Reinforcement learning (RL) is a branch of machine learning that facilitates autonomous agents’ interaction with their environments. This is done by “teaching” an agent efficient decision-making through iterative processes of exploration and trial-and-error. This project will apply RL within the healthcare industry, where the objective is to construct a model capable of efficient navigation and task execution in a simulated hospital environment. The purpose of this is to optimize the pickup and delivery of essential supplies and medications to rooms within hospital settings. A virtual hospital floor will be created, housing an agent programmed to discover the quickest routes to designated destinations while avoiding obstacles and completing tasks. A Python program will be developed that employs Q-learning to create a state-transition system, simulating potential agent movements. With each movement, the agent will gain a numerical reward. Throughout training, it will explore, calculate, and store Q-values, which estimate both immediate and long-term action value. This learning process will guide the agent to choose actions with the highest cumulative reward, ensuring efficient task completion. Such an innovation has the potential to enhance the efficiency of hospital operations, contributing to improved patient well-being.

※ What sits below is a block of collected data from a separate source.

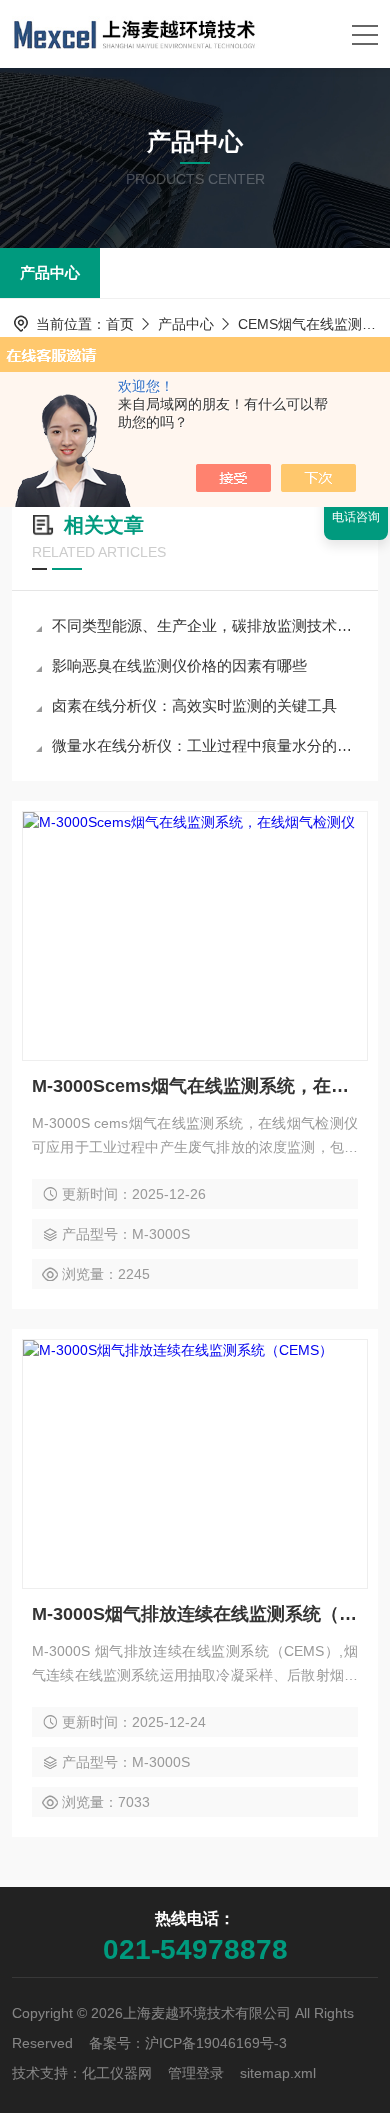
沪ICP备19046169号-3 (216, 2043)
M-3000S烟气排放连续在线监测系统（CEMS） (195, 1614)
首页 (120, 324)
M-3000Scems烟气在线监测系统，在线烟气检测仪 (195, 1086)
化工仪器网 (117, 2073)
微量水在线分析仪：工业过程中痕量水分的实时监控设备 (205, 745)
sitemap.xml (278, 2073)
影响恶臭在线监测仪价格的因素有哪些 (179, 665)
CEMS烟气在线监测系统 (314, 324)
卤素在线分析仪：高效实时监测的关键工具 (194, 705)
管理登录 (196, 2073)
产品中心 (50, 272)
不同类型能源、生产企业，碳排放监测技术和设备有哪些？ (205, 625)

The goal of the project is to construct a model capable of efficient navigation and task execution in a simulated hospital environment. The purpose of this is to optimize the pickup and delivery of essential supplies and medications to rooms within hospital settings.  Specific objectives of this project include:

  1. Establish an RL environment (states, actions, rewards) for the path optimization problem.
  2. Develop an RL program that will learn and produce optimal path.

Weihao Qu, Ph.D.

Project: Lip Synchronization on Animation

Lip-synchronizing a talking face in a video to match a target speech has its wide application in real life, for instance, when a famous movie in Italian is imported to the United States, the audience would like to see the characters in the movie to speak English, that is to say, their lip movements in the movie match the English pronunciation instead of Italian pronunciation. With the development of machine learning, the AI tool wav2lip uses deep learning techniques to perform lip-synchronization of characters in movies or TV series according to the target speech. Japanese animation is popular in the United States and adapting the tool wav2lio to match animation character lip motion to English pronunciation will significantly help the import of Japanese animations into an English-based countries.

The overall goal of this project is to exploit the possibility of lip-synchronization of talking faces in animation-based videos using AI techniques, which is one of the research interests of applications of the deep learning techniques and real life.